**Records excerpted from a collection**

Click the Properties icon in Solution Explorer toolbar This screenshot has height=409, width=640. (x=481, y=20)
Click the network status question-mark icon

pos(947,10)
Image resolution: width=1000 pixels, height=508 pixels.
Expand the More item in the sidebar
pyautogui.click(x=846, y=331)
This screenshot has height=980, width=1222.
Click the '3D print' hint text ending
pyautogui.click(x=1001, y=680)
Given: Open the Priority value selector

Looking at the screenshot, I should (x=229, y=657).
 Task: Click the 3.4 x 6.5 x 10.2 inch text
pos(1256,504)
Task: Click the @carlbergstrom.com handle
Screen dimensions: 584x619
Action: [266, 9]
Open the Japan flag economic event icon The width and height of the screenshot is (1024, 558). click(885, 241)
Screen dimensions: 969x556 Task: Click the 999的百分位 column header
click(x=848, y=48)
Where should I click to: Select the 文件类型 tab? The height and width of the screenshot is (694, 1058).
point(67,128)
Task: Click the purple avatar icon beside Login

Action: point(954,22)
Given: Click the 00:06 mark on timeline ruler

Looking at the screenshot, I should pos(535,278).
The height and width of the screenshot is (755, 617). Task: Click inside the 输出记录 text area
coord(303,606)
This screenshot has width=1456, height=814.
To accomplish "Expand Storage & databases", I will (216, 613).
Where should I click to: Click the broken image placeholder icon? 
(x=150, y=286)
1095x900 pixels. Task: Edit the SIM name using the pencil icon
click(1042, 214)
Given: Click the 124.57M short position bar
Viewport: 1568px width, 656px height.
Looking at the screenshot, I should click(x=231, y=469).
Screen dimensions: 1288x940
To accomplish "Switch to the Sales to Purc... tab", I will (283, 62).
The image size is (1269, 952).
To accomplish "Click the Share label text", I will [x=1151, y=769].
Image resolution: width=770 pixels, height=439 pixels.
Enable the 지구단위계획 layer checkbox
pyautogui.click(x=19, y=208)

**Written problem**
Revise the material above by replacing every "Screen dimensions" with "Screen size", leaving everything else unchanged.

**In response**
Click the Properties icon in Solution Explorer toolbar This screenshot has height=409, width=640. (x=481, y=20)
Click the network status question-mark icon

pos(947,10)
Image resolution: width=1000 pixels, height=508 pixels.
Expand the More item in the sidebar
pyautogui.click(x=846, y=331)
This screenshot has height=980, width=1222.
Click the '3D print' hint text ending
pyautogui.click(x=1001, y=680)
Given: Open the Priority value selector

Looking at the screenshot, I should (x=229, y=657).
 Task: Click the 3.4 x 6.5 x 10.2 inch text
pos(1256,504)
Task: Click the @carlbergstrom.com handle
Screen size: 584x619
Action: [266, 9]
Open the Japan flag economic event icon The width and height of the screenshot is (1024, 558). click(885, 241)
Screen size: 969x556 Task: Click the 999的百分位 column header
click(x=848, y=48)
Where should I click to: Select the 文件类型 tab? The height and width of the screenshot is (694, 1058).
point(67,128)
Task: Click the purple avatar icon beside Login

Action: point(954,22)
Given: Click the 00:06 mark on timeline ruler

Looking at the screenshot, I should pos(535,278).
The height and width of the screenshot is (755, 617). Task: Click inside the 输出记录 text area
coord(303,606)
This screenshot has width=1456, height=814.
To accomplish "Expand Storage & databases", I will (216, 613).
Where should I click to: Click the broken image placeholder icon? 
(x=150, y=286)
1095x900 pixels. Task: Edit the SIM name using the pencil icon
click(1042, 214)
Given: Click the 124.57M short position bar
Viewport: 1568px width, 656px height.
Looking at the screenshot, I should click(x=231, y=469).
Screen size: 1288x940
To accomplish "Switch to the Sales to Purc... tab", I will (283, 62).
The image size is (1269, 952).
To accomplish "Click the Share label text", I will [x=1151, y=769].
Image resolution: width=770 pixels, height=439 pixels.
Enable the 지구단위계획 layer checkbox
pyautogui.click(x=19, y=208)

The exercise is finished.